The years leading up to the collapse of the world financial system and current global economic crisis were ones of unprecedented deficit spending by the U.S. government. Under President Bush, taxes for the most affluent Americans were slashed while government spending across the board, but especially in the military sphere, skyrocketed. The result was that even before massive governmental spending was initiated, as the economic crisis became more acute, Bush’s economic policy had already in place budgetary practices in the category of major fiscal stimulus. The fact that the national debt of the United States doubled from $5 trillion to nearly $10 trillion before the onset of the global financial crisis is a reflection of that fiscal reality.

Economists rightly point to the demand destruction that is crippling the world economy. In the United States this has had a severe impact, considering that more than 70 % of America’s GDP is derived from consumer spending. Accordingly, in this time of economic crisis, the government must substitute for the downfall in retail and business activity by regenerating demand in the economy. However, replicating the fiscal and monetary indiscipline of the past 8 years will only lay the seeds for far worse financial turmoil. There is another alternative for policy makers to consider, which offers a structural as opposed to a Band-Aid cure for the global economic crisis, especially in its impact on the American economy.

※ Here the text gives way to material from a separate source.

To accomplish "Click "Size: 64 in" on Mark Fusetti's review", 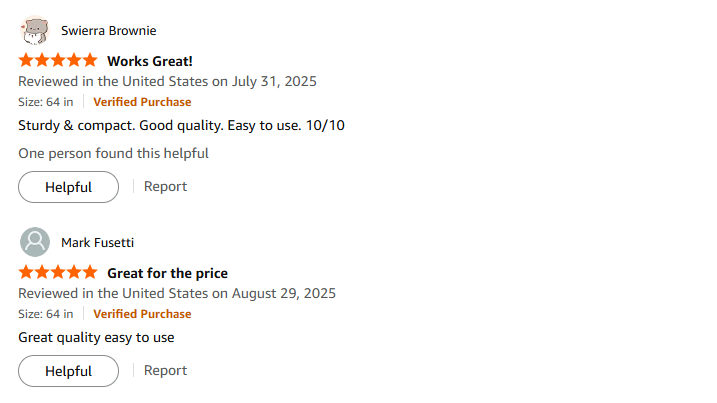I will click(x=45, y=314).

If the incoming Obama administration were to reverse the massive increases in military spending undertaken by George W. Bush, several hundred billion dollars a year can be redirected from unneeded defense department allocations to the civilian economy, including funding for massive infrastructure projects. Since the staggering increases in military spending are premised on the threat posed by one enemy, a non-state actor called Al-Qaeda, a fundamental question must be answered by the incoming Obama administration: what poses the greatest risk to America’s national security- a non-state actor with a few thousand adherents, or a global economic crisis that threatens to bankrupt the United States, and destroy its economic power, which is the basis of its military power? It may very well be that redirecting hundreds of billions of dollars from expensive new weapons systems that may be unnecessary for the defense of the nation to the civilian economy will be a sounder approach to financing a major economic stimulus program than continuing to add to the indebtedness of the national economy.